Ausgewählter Text:
──────────

Im Audiobereich werden sehr oft Spikes empfohlen, zum Beispiel wie unter folgendem Link zu finden:

http://www.viablue.de/de/spikes.shtml

"Nachteil" an der Sache ist, das diese Sets meistens nicht ganz billig sind. Jemand mit handwerklichen Fertigkeiten und Zugang zu entsprechenden Drehmaschinen kann so etwas (natürlich nicht so schön höchglänzend und technisch ausgefeilt) mit relativ wenig Aufwand aber auch selber herstellen.

Prinzipiell geht es bei diesem Problem darum, die Übertragungsfläche zwischen Box und Umgebung zu minimieren oder zur Dämmung Materialien zu verwenden, die Schwingungen möglichst schlecht weitergeben.

Bei einer Aufhängung unter der Tischplatte kann es also durchaus passieren, das die Schwingungen der Box über die Seile auf die Tischplatte übertragen wird, welche je nach Konstruktion einen noch besseren Schallkörper (aufgrund der größeren Fläche die schwingen kann) darstellt als die Box selbst und dadurch den Bass sogar noch verstärkt.

Das Prinzip der oben erwähnten Spikes ist dabei, die Fläche über die der Schall an den Untergrund weitergegeben werden kann, auf ein absolutes Minimum zu reduzieren und so die Übertragung zu unterbinden.


----------



## Swicinska (3. Januar 2007)

*AW: Subwoofer aufhängen =D*

Hallo Gemeinde, und nen schönes neues Jahr euch allen.   
Wie oben schon erwähnt, ist der Sub vom CEM. nen Downfire. Und ein Downfire ist dazu gemacht das er ins Gemäuer geht, bzw. Wummert. 
Da hilft nur Runterregeln, oder nen Frontfire System Kaufen.
Also mein Tip, bei Empfindlichen Nachbarn, Finger weg vom Downfire. 
 

Spikes geht beim CEM nicht, sind nicht hoch genug. (Downfire)

Den Sub unter den Tisch hängen? Äh, das Teil wiegt 17 kg.   
Ausserdem strahlt der Sub immer noch nach unten.

Gruß
Guenni


----------



## ananas45 (3. Januar 2007)

*AW: Subwoofer aufhängen =D*



			
				Luigi-007 am 02.01.2007 14:50 schrieb:
			
		

> (d.h. 4 seile an Tisch und Holzplatte und dann den sub drauf



ganz schlecht Idee.

──────────

Datenauszug:
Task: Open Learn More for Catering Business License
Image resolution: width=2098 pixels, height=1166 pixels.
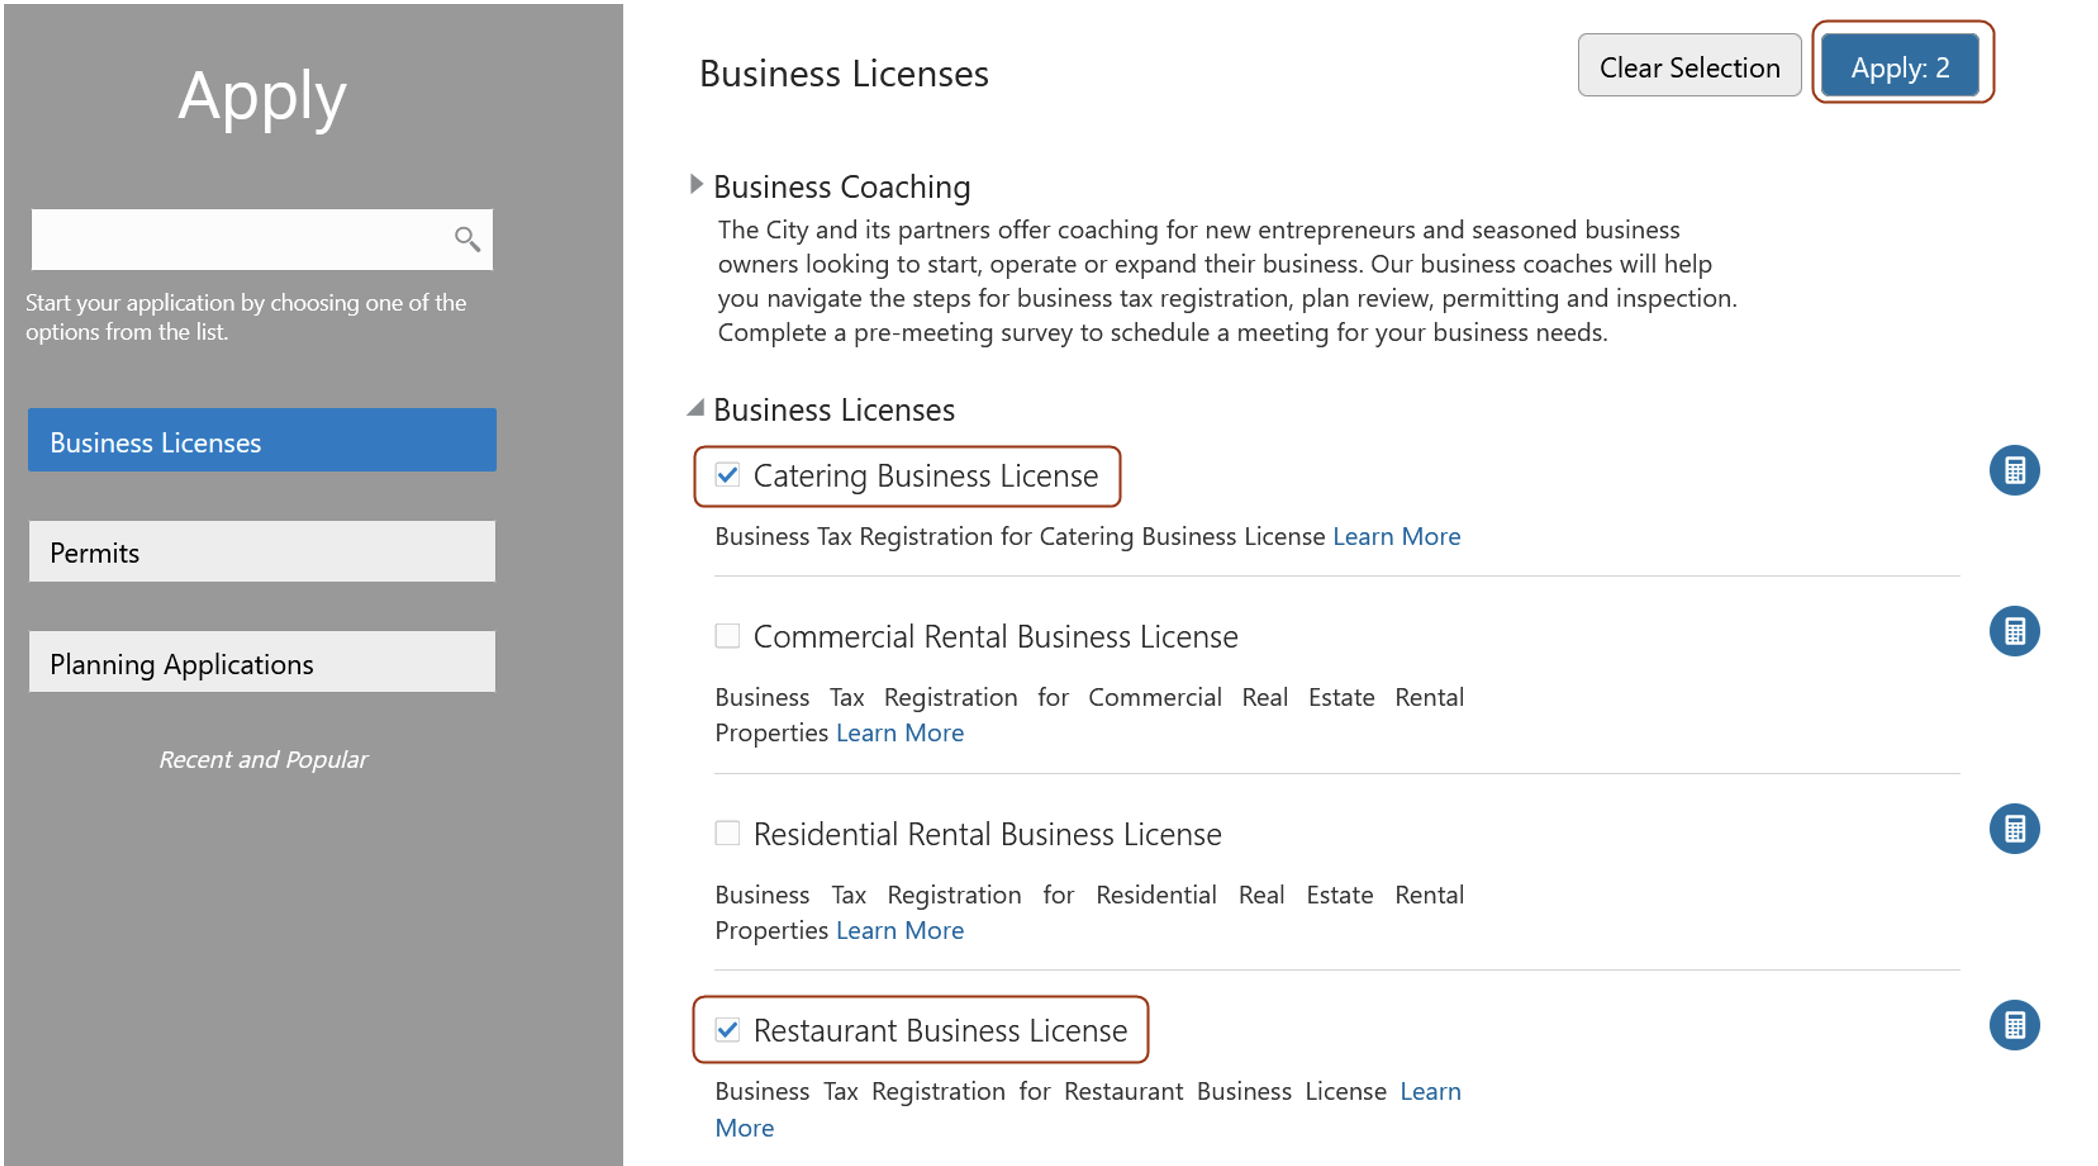Action: pos(1396,536)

──────────

Folgendes bearbeiten:
a. Wie schwer ist laut dem Forumstext über Subwoofer der Sub vom CEM?
b. Führe den Forumstext über Subwoofer nach seinem letzten Satz fort.
Die Daten haben einen anderen Ursprung als der Text.

Lösungen je Aufgabe:
a. 17 kg

b.
erstens wiegt der Sub nicht zu Knapp und zweiten niemals Holzplatte nehmen, Holz reflexiert den Bass sehr Stark. Außerdem stell ich mir grad vor wie dein Sub bei hoher Lautstärke auf Seilen hin und her hüpft


----------



## ruyven_macaran (3. Januar 2007)

*AW: Subwoofer aufhängen =D*



			
				Swicinska am 03.01.2007 13:09 schrieb:
			
		

> Hallo Gemeinde, und nen schönes neues Jahr euch allen.
> Wie oben schon erwähnt, ist der Sub vom CEM. nen Downfire. Und ein Downfire ist dazu gemacht das er ins Gemäuer geht, bzw. Wummert.
> Da hilft nur Runterregeln, oder nen Frontfire System Kaufen.
> Also mein Tip, bei Empfindlichen Nachbarn, Finger weg vom Downfire.
> ...




mal ne ganz blöde frage:
was macht es für nen "down"fire bass eigentlich für nen unterschied, ob er auf boden, wand oder decke gerichtet ist?

für die leute, die sich dahinter befinden sollte es jedenfalls einige ausmachen und z.b. das wohnzimmer der vermieterin gegen das eigene bad "austauschen" könnte sicherlich von vorteil sein..


----------



## Swicinska (4. Januar 2007)

*AW: Subwoofer aufhängen =D*

Ein Frontfire strahlt in den ganzen Raum. Ein Downfire hämmert richtig in den Boden, vom Boden in die Wände. 
Wenn Du nun unter Dir nen Empfindlichen Nachbarn hast, hat er eben auch was davon.  
Natürlich wird Dein Nachbar auch nen Frontfire hören, wenn man ihn richtig Aufdreht.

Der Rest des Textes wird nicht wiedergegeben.